### Prompt
Only the lines from the one holding "Given: Click the lighting task lightbulb icon" through the end of the records below are to be reproduced exactly, and pictures are to be omitted.

[Stored data — start]

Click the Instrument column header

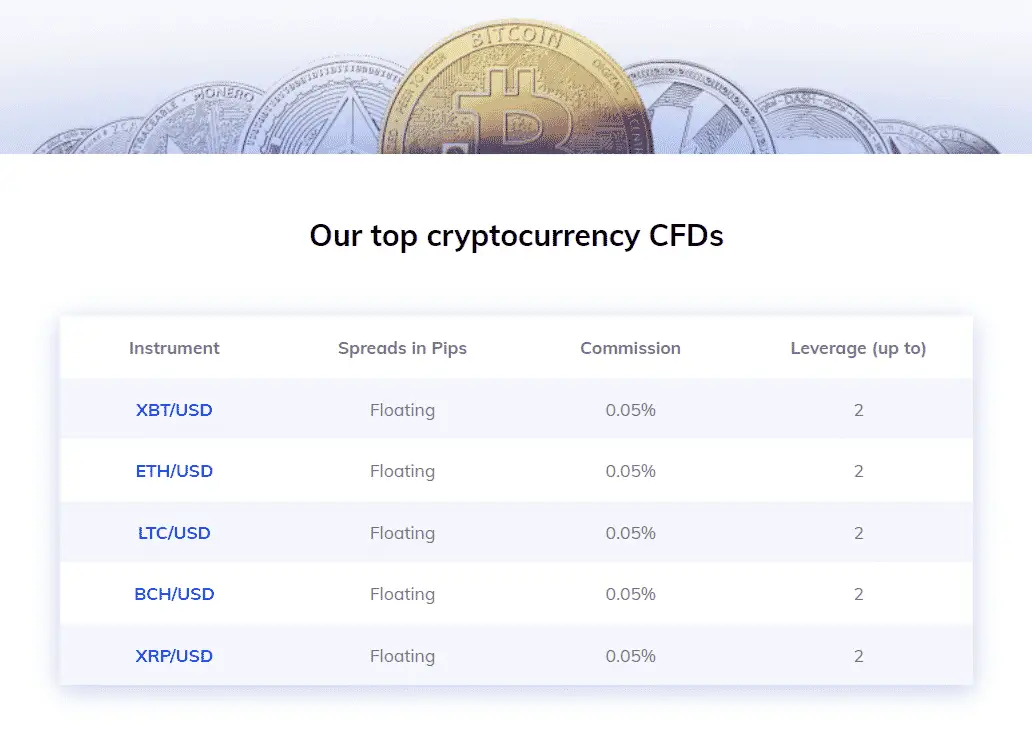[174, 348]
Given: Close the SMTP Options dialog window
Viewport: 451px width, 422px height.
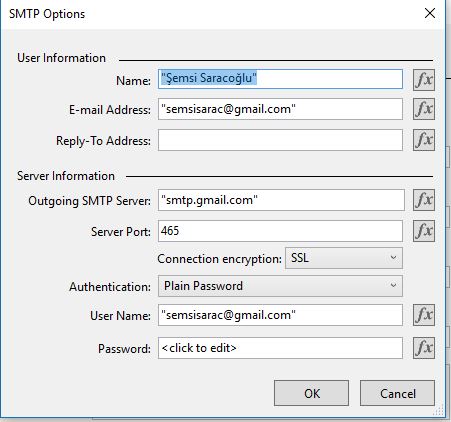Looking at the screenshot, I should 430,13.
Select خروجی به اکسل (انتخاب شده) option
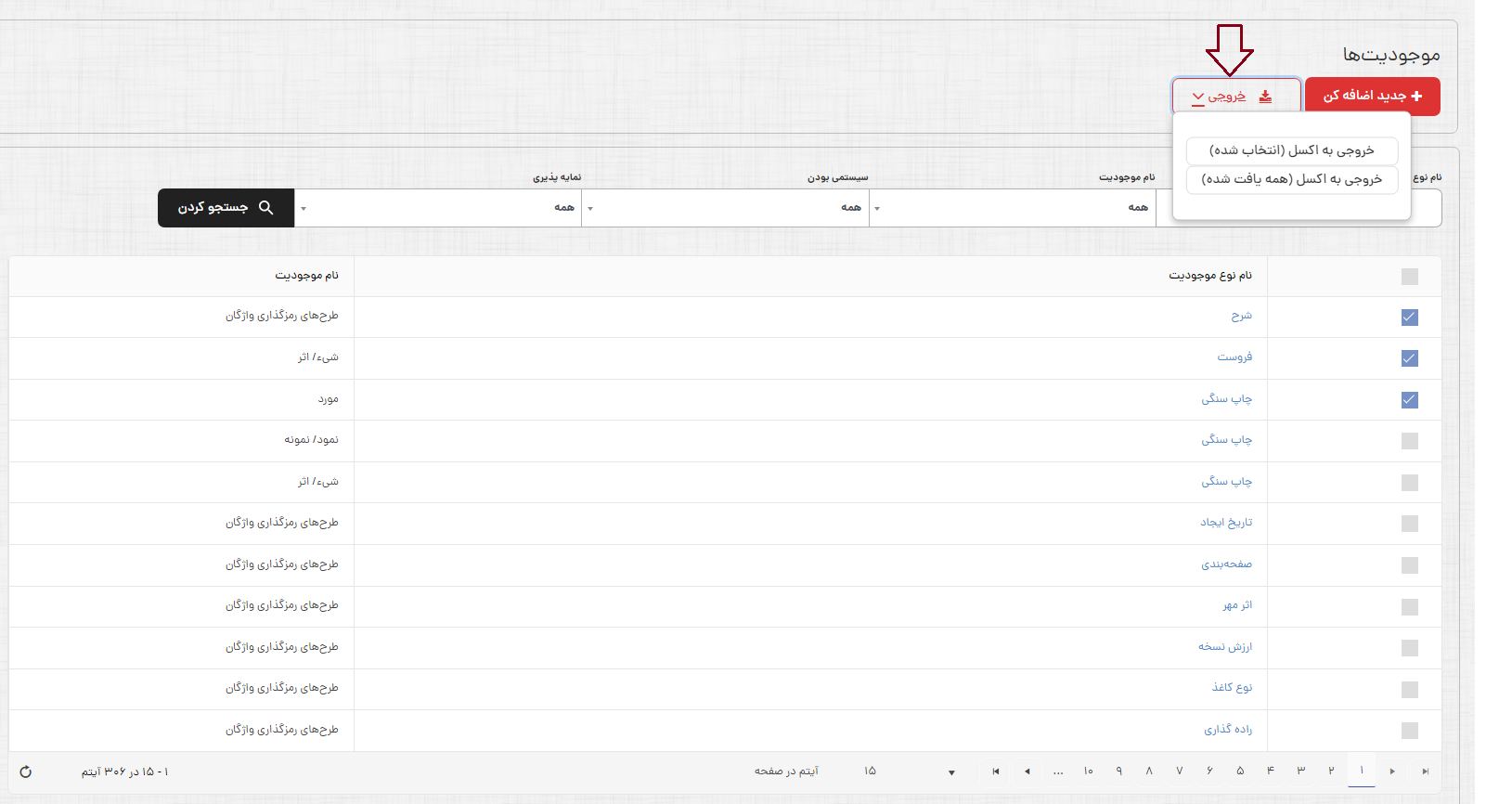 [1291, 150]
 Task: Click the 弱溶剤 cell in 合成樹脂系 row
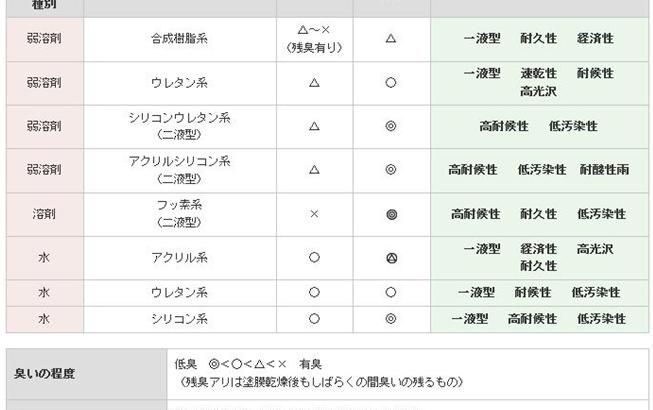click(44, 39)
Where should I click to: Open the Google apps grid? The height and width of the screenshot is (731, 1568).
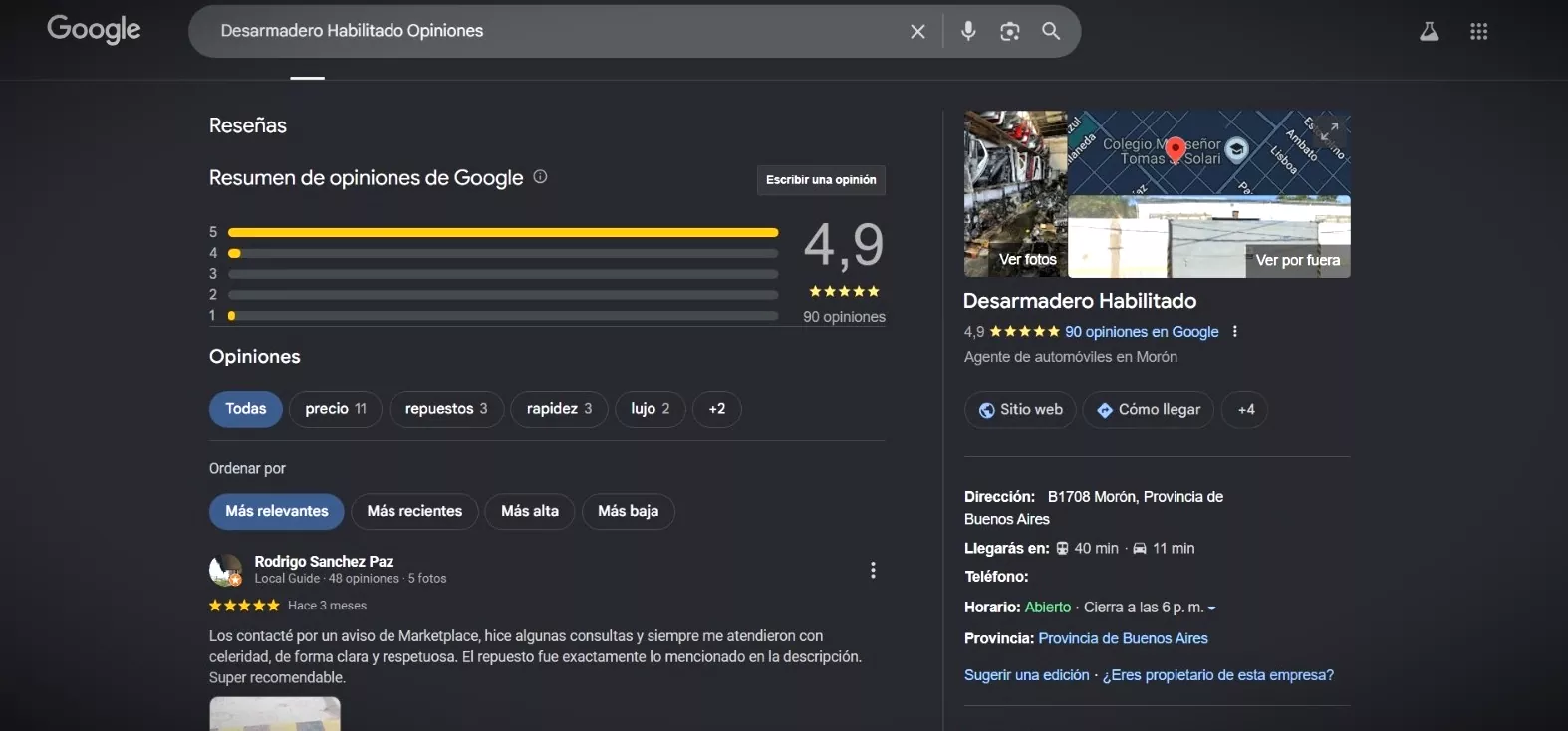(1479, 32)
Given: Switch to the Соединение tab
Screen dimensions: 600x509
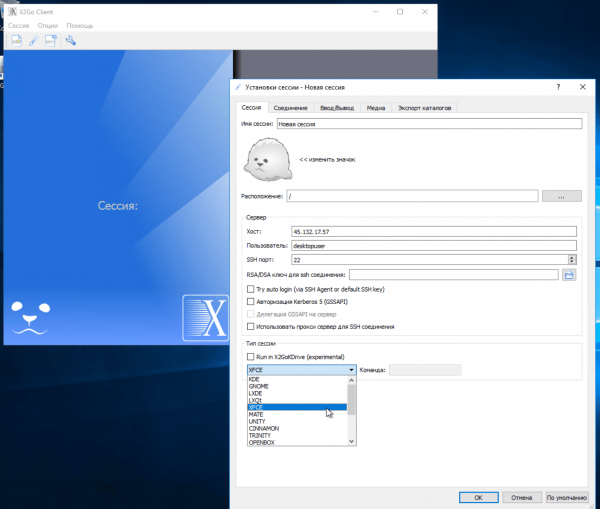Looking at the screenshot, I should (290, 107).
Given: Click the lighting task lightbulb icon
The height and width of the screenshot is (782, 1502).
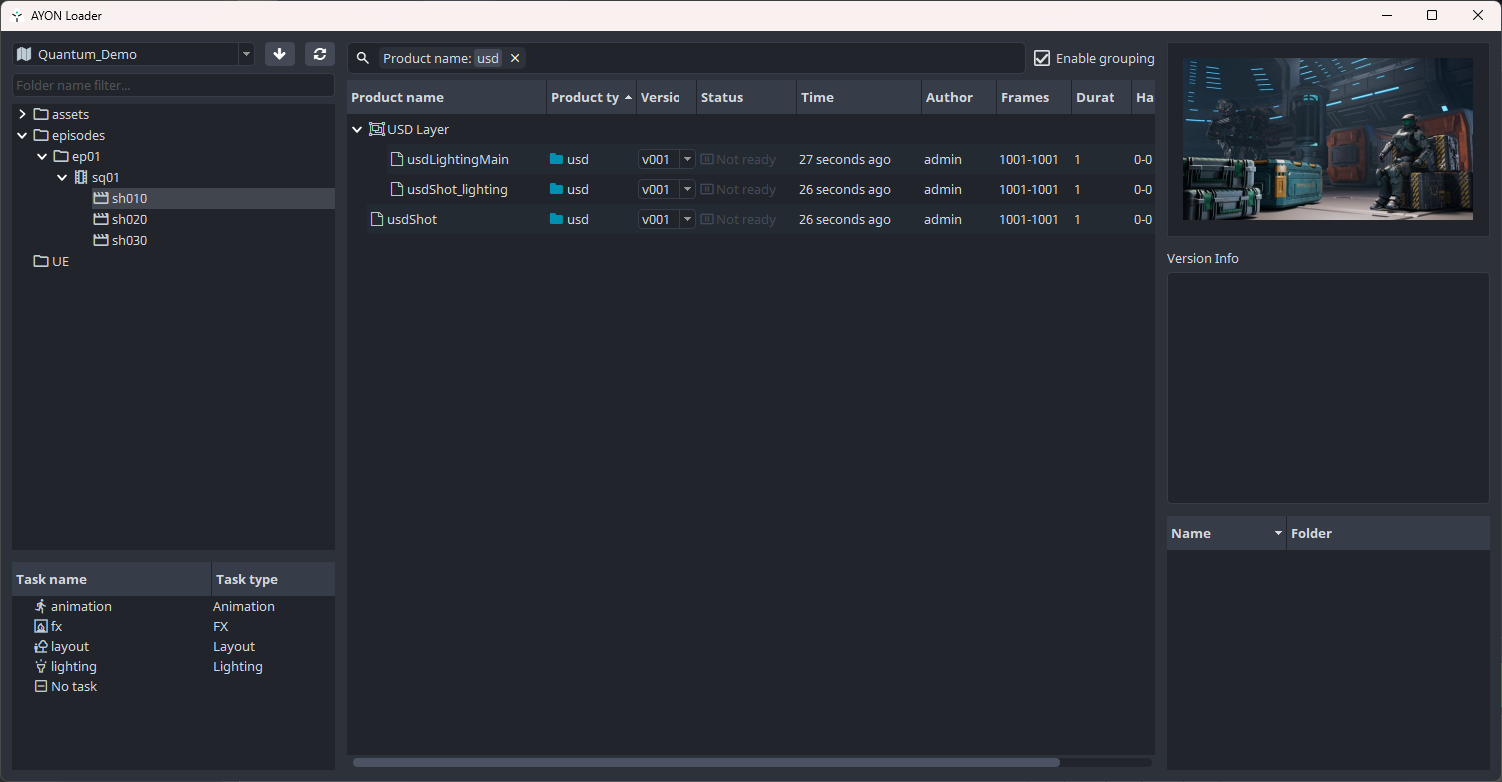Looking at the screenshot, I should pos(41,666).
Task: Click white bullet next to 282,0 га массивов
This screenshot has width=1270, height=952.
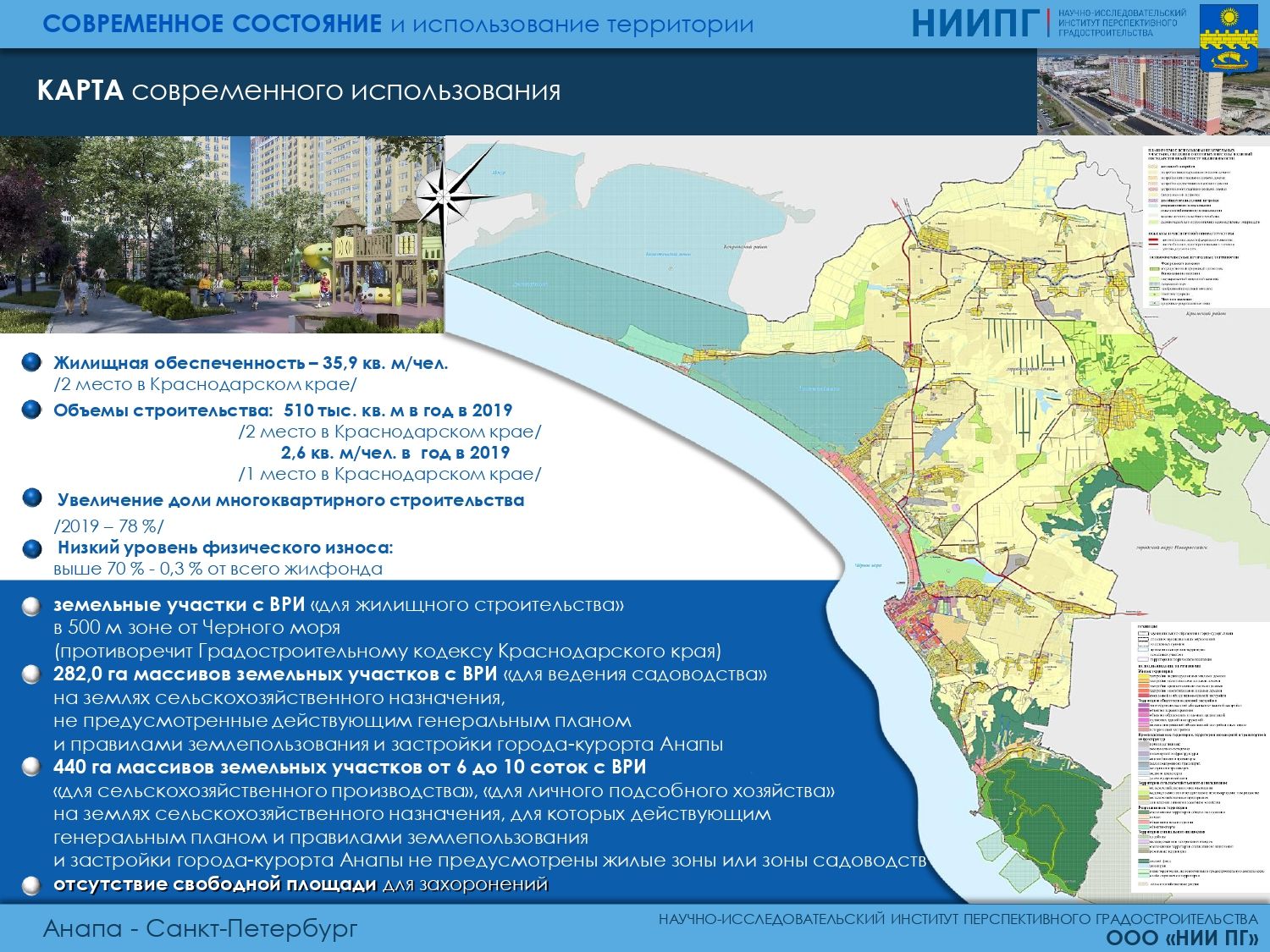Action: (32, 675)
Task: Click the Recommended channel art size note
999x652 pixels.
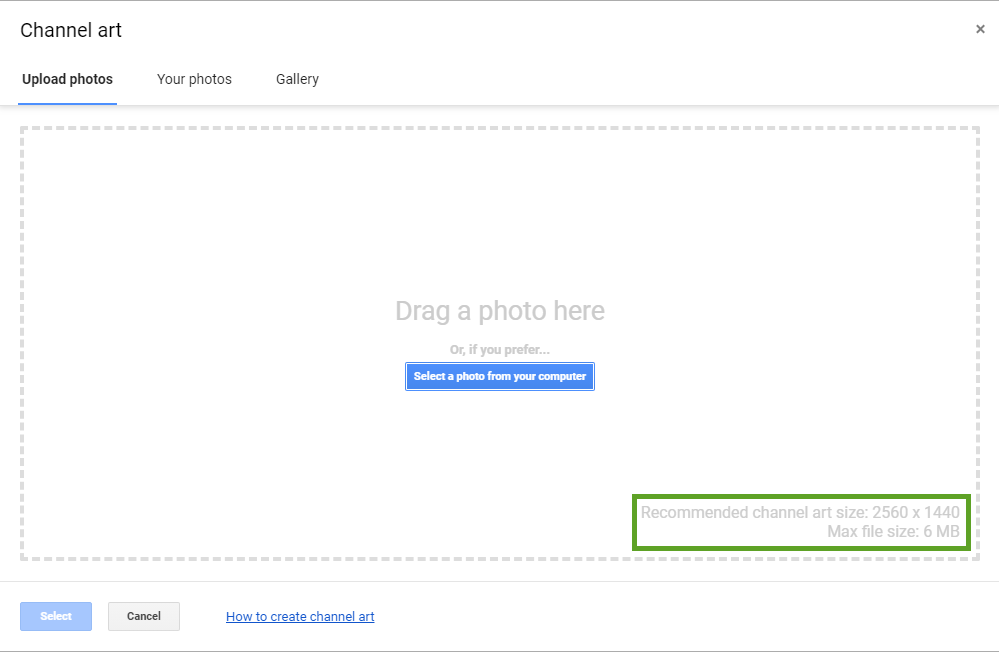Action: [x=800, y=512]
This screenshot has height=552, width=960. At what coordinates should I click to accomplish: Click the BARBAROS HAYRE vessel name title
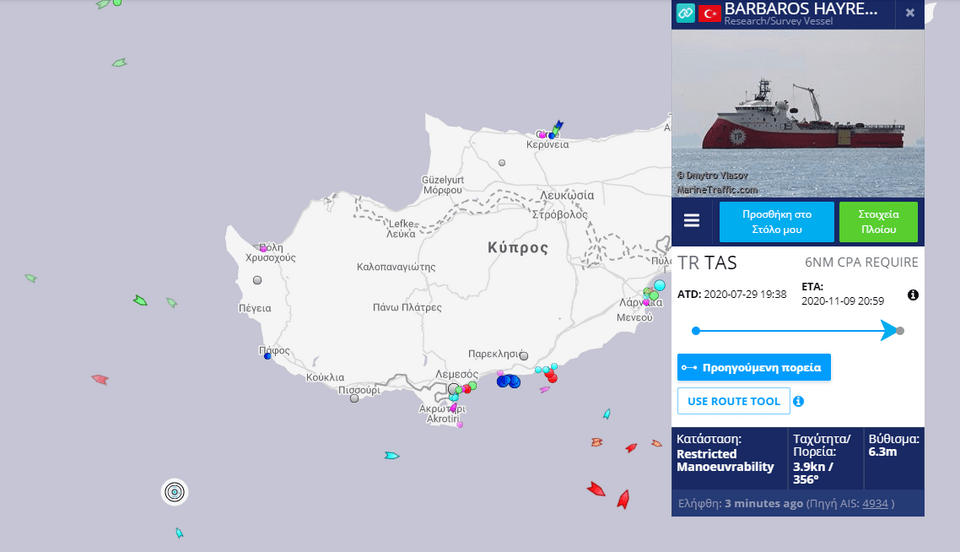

[Stored data — finish]

### Exercise solution
Given: Click the lighting task lightbulb icon
The height and width of the screenshot is (782, 1502).
Looking at the screenshot, I should pos(41,666).
Task: Click white bullet next to 282,0 га массивов
This screenshot has width=1270, height=952.
Action: (32, 675)
Task: Click the Recommended channel art size note
999x652 pixels.
Action: [x=800, y=512]
This screenshot has height=552, width=960. At what coordinates should I click to accomplish: Click the BARBAROS HAYRE vessel name title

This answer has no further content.